Las inversiones para las transnacionales en este contexto son riesgosas. No obstante, empresas como la noruega DNO, la Heritage Oil y la Addax Petroleum estan adelantando negociaciones con Hawrami para asegurarse parte de la futura extracción de la zona, que podría situarse en 1.8 millones de barriles al dia.

De llegar a concretarse acuerdos que impulsaran tales niveles la producción, se harían necesarias otras inversiones de carácter estructural para el transporte del crudo, como un oleoducto que tendría como llegada natural el puerto de Ceyhan en Turquía.

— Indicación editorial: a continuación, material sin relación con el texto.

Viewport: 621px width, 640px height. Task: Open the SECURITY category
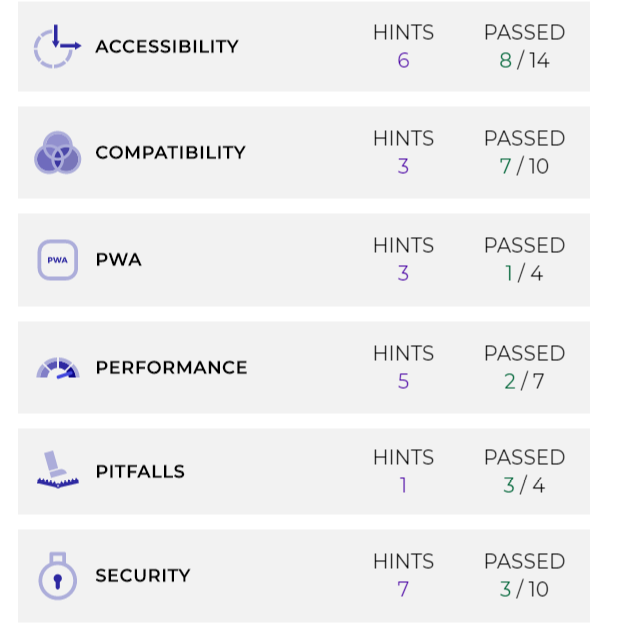(143, 576)
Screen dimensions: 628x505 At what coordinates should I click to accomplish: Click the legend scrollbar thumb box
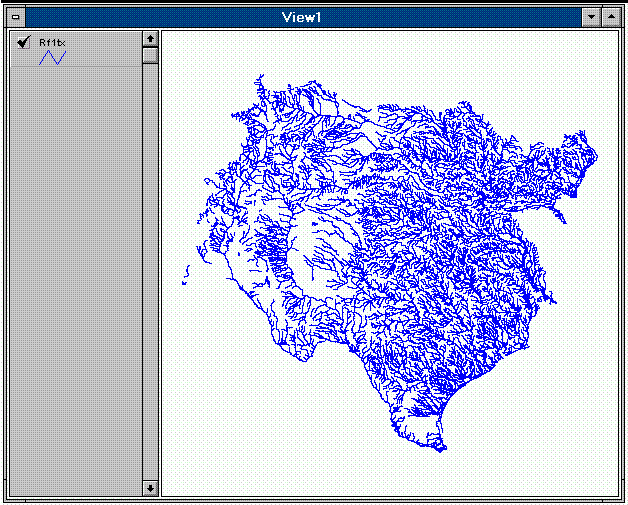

La estrategia política de pacificación del gobierno de Washington podría aumentar los efectos de fragmentación del poder, a través del crecimiento de las autonomías regionales, religiosas o tribales.

La creciente controversia por las dificultades de la misión estadounidense ha convencido a muchos asesores de la Casa Blanca sobre la posibilidad de utilizar fuerzas autóctonas para controlar regiones aisladas del país medio oriental. Alcanzar el objetivo por esta vía podría tener consecuencias contraproducentes para los intereses estadounidenses. Al permitir cierto poder a estos grupos, podría debilitarse su capacidad de influencia en la zona, lo que se traduce en pérdida de predominio y autoridad. Además, la fragmentación política aumentaría la capacidad de pequeños grupos de influir y desestabilizar impidiendo, a fin de cuentas, el principal objetivo: el orden en toda la región.

Recientes informes de inteligencia estadounidense afirman que la ocupación en Irak, ha aumentado el resentimiento hacia los EEUU en países árabes moderados; en el país ocupado, nuevas generaciones de combatientes se forjan por la rabia y el resentimiento de la ocupación, alimentadas, además, por el atraso y la pobreza.

Vemos que lo que planteamos años atrás, antes de la decisión final de EEUU de atacar a Irak, se ha cumplido con exactitud.

EEUU se precipitó en una operación riesgosa, casi imposible, sin tomar las medidas necesarias para evitar el caos actual. Se hacía necesario el empleo de tácticas militares y acuerdos diplomáticos mucho más complejos que los finalmente empleados, las consecuencias de ello no podrían ser peores.

EEUU está perdiendo la batalla en Irak, y lo hace simplemente por no haber hecho bien su tarea, por pretender actuar como un vaquero del Oeste en un territorio donde hacía falta una labor de inteligencia digna de los grandes, Churchill se debe estar removiendo en su tumba.

Mientras esto sucede, el tema energético cobra una importancia sin precedentes en el ámbito geopolítico mundial.

Nunca antes había sido más necesaria la paz en el Medio Oriente, nunca antes se había requerido, como ahora, de la colaboración de las partes involucradas, países productores de la mano de las naciones consumidoras y sus empresas petroleras.

Pero en Irak se han desatado fuerzas incontrolables, muchos demonios gravitan sus arenas. Estos demonios atacan la paz de la zona y contagian a los vecinos países. El caos es considerable, la incertidumbre por el futuro no hay quien la calme.

Mientras tanto, los Petroestados llenan sus arcas, algunos de sus dirigentes se transforman en voceros del delirio.

No sabemos en qué parará todo esto, caros salen los errores de la prepotencia, especialmente cuando quienes los cometen, son potencias.